Voyce continued to improve in 1948, ending with 52 RBI, 46 runs, 99 hits and a .227 average in 126 games. In 1949, in a pitching dominated league, she hit .257 (0.021 behind champion bat Doris Sams) with three home runs and 53 RBI while scoring 51 runs in 113 games. She shared the home run title with Thelma Eisen and Audrey Wagner and finished second in RBI. The defending champion Chicks won the first round of the playoffs but lost in the semi-finals.

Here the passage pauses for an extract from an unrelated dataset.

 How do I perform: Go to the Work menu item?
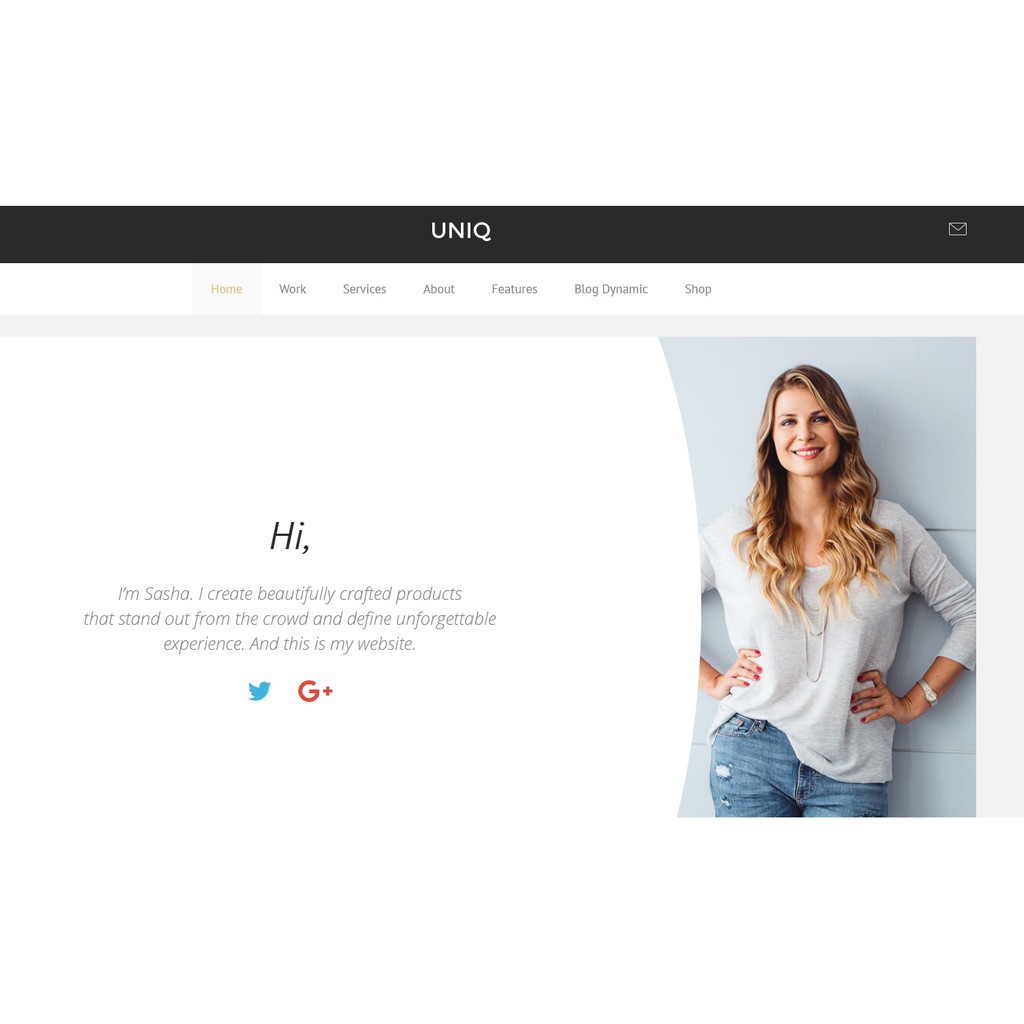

In 1950 Voyce raised her average to .292 and collected career-numbers in RBI (66) and games (113). The next year she hit .285 in 106 games, including 43 runs and 49 RBI. Her most productive season came in 1952, when she posted career-highs in average (.295), home runs (10), hits (115), and runs scored (57) in 107 games, while driving in 54 runs. At this point, Grand Rapids qualified for the playoffs each season, but failed in the first round in 1950 and lost the finals to South Bend in 1951 and 1952. Voyce dropped to .269 in 1953, her final season with the Chicks, but produced 103 hits, 55 runs and 60 RBI. For the seven consecutive year, she appeared in at least 104 games (112) and reached the playoffs.

==1953 AAGPBL Playoffs==

===First round===
The Grand Rapids Chicks, with Woody English at the helm, faced the Rockford Peaches in the first round of the playoffs in a best-of-three series. In Game 1 Rockford scored early and defeated the visiting Chicks, 9–2, to win the opener. In Game 2, Earlene Risinger silenced the Peaches' bats to just two measly hits en route to a complete game, 2–0 shutout. In Game 3 Grand Rapids starter Dorothy Mueller pitched well enough to beat Rockford, 4–3, and the Chicks advanced to the Championship Series to face the Kalamazoo Lassies, who defeated the Fort Wayne Daisies in the other first round series games.

===Championship Series===
In the final series, The Grand Rapids Chicks swept the Kalamazoo Lassies in the best of three game set, by the scores of 5–2 and 4–1. In Game 1 Studnicka started for Grand Rapids and allowed only two runs in eight innings of work. With the score tied 2–2 going into the fourth inning, the Chicks scored three runs off Lassies’ pitcher Gloria Cordes. A tie-breaking sacrifice fly by Alma Ziegler scored Dolores Moore, and another RBI sacrifice fly Voyce put the Chicks up 4–2. A RBI single by Joyce Ricketts extended the lead to 5–2. When the Lassies first two batters reached base in the final inning, manager English promptly brought in reliever Eleanor Moore, who retired the next three batters in order. She struck out Isabel Alvarez for the first out, retired Dorothy Schroeder with a pop fly to shortstop Ziegler, and beat June Peppas for the final out of the game.

==Highlights==
In an eight-year career, Voyce posted a .256 average in 894 games, stole 168 bases, scored 386 runs, and 137 of her 781 hits were for extrabases. She ranks 9th in the all-time list with 28 home runs, being one of the few league hitters to belt two homers in a single game. One of five players with 400 or more RBI, Voyce is second in AAGPBL history for career RBI with 422, behind the leader Dorothy Schroeder (431) and over Eleanor Callow (407), Elizabeth Mahon (400) and Pepper Paire (400). A patient batter, she walked 480 times against only 144 strikeouts for an outstanding walk-to-strikeout ratio of 3.34, while collecting a .358 on-base percentage and a .329 of slugging for a solid .687 OBP. Voyce gained prestige as an excellent first base fielder and was even called acrobatic by her teammates. Eventually, she appeared in a few games as an emergency pitcher.

==Batting statistics==

| GP | AB | R | H | 2B | 3B | HR | RBI | SB | BB | SO | BA | OBP | SLG | OPS |
|---|---|---|---|---|---|---|---|---|---|---|---|---|---|---|
| 894 | 3047 | 386 | 781 | 81 | 28 | 28 | 422 | 168 | 480 | 144 | .256 | .358 | .329 | .687 |

==Life after baseball==
Following her baseball retirement, Voyce worked for a small company for 32 years because of the skills she had acquired at Hunters Point Naval Shipyard. After retiring she took up golf. Voyce died in Santa Monica, California on July 26, 2022, at the age of 97.